[Written request]: List every way the forum post on Statspack waits gives for tuning network latency.

··· Extract provided ···

Note that when you post a statspack top-5 output taken in some timeframe,
you should also post the information how much CPU was used during this
timeframe, this way we can see the ratio between service & wait times and
recommend whether it'd be appropriate to concentrate on waits at all. There
should be statistic called CPU used ... or something in SP report as well.

But anyway, your stats report shows that during this hour all of your
sessions were spending totally 12,5% on waiting for data from dblink. You
have about 7 waits per transaction and average wait lasts for 3ms. You have
two options here, either reduce number of waits (thus reduce number of
roundtrips to remote server by tuning sql etc or reduce the average duration
of a wait).
I can't help you with sql, but wait time "more data from dblink" generally
breaks to two: 1) network latency(wait time) 2) query execution&fetching
(service time).

1) network latency can be tuned using TCP parameters, using faster protocol
(named pipes in windows maybe), using dedicated network, using faster
network, etc..

··· Listed records ···

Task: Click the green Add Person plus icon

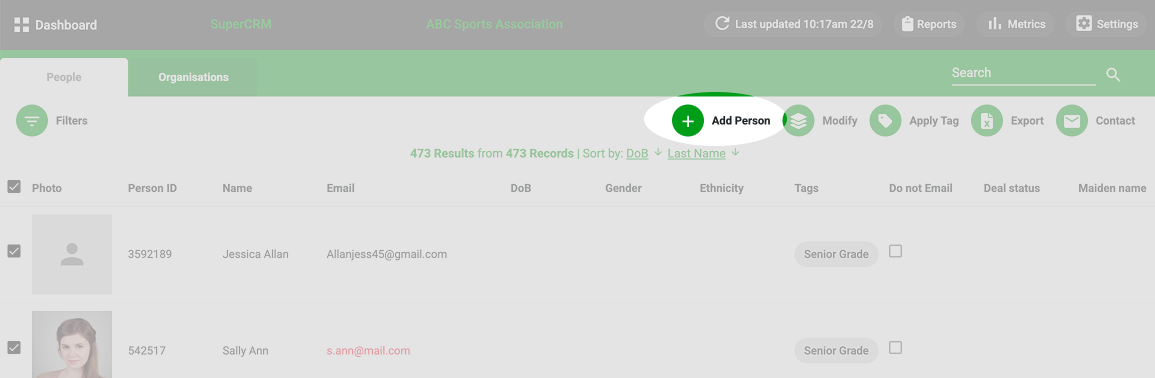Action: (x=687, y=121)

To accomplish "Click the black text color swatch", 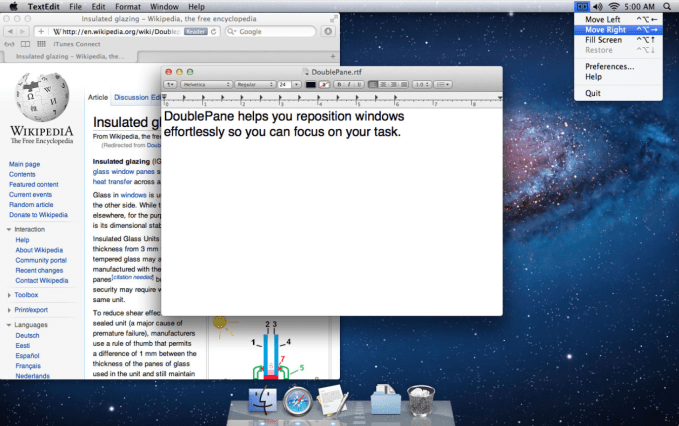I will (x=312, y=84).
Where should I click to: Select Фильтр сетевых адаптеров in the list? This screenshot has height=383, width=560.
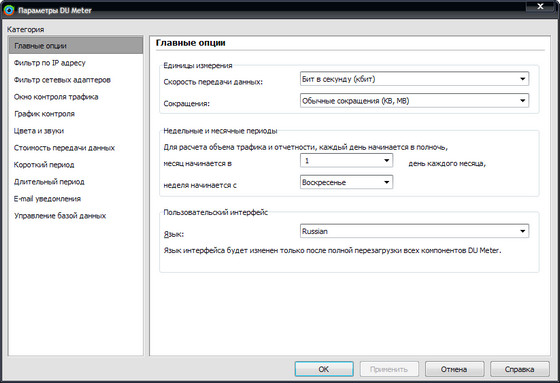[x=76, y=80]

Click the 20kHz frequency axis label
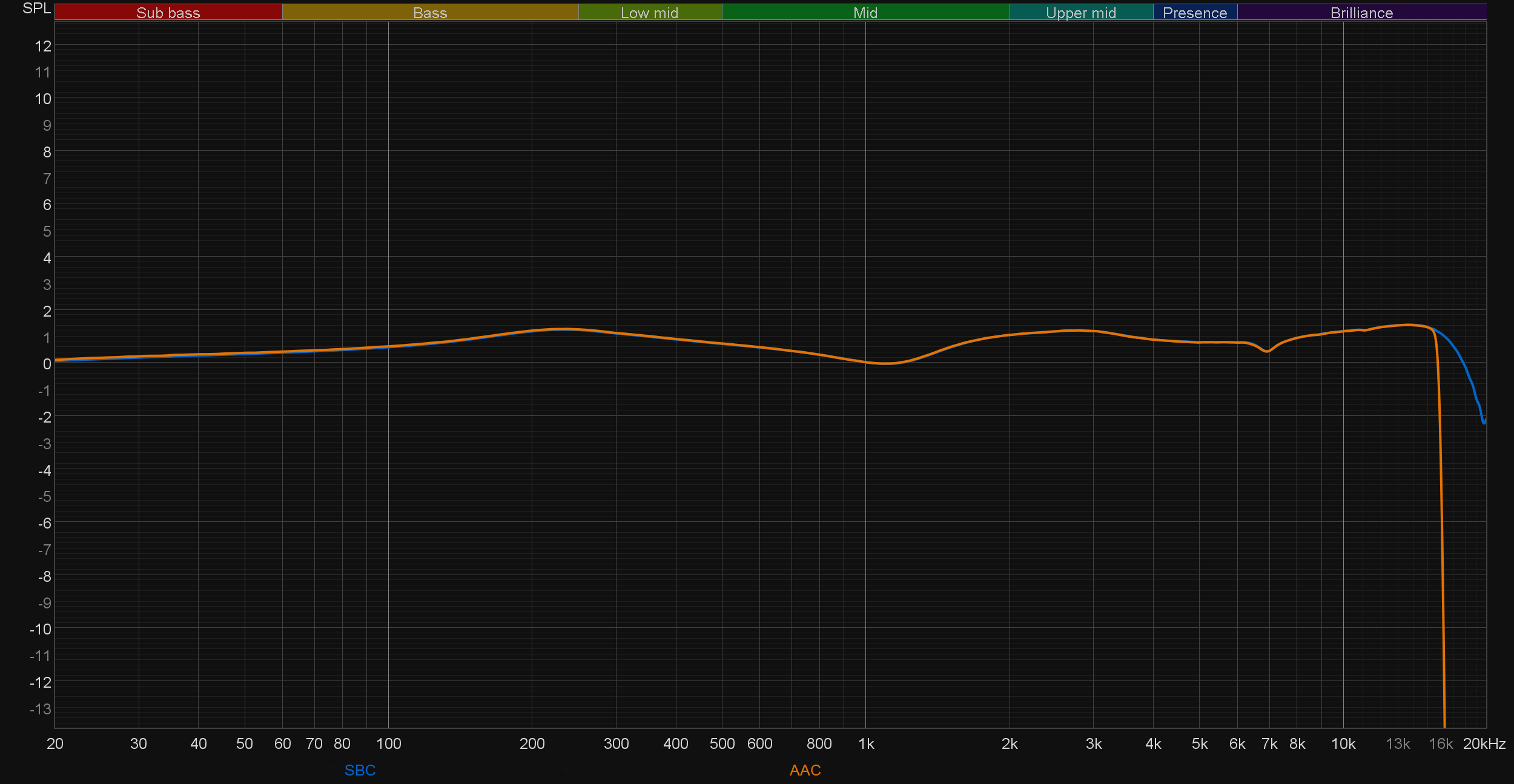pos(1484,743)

···

[Task answer]:
- Tuning TCP parameters
- Using a faster protocol (named pipes in Windows, maybe)
- Using a dedicated network
- Using a faster network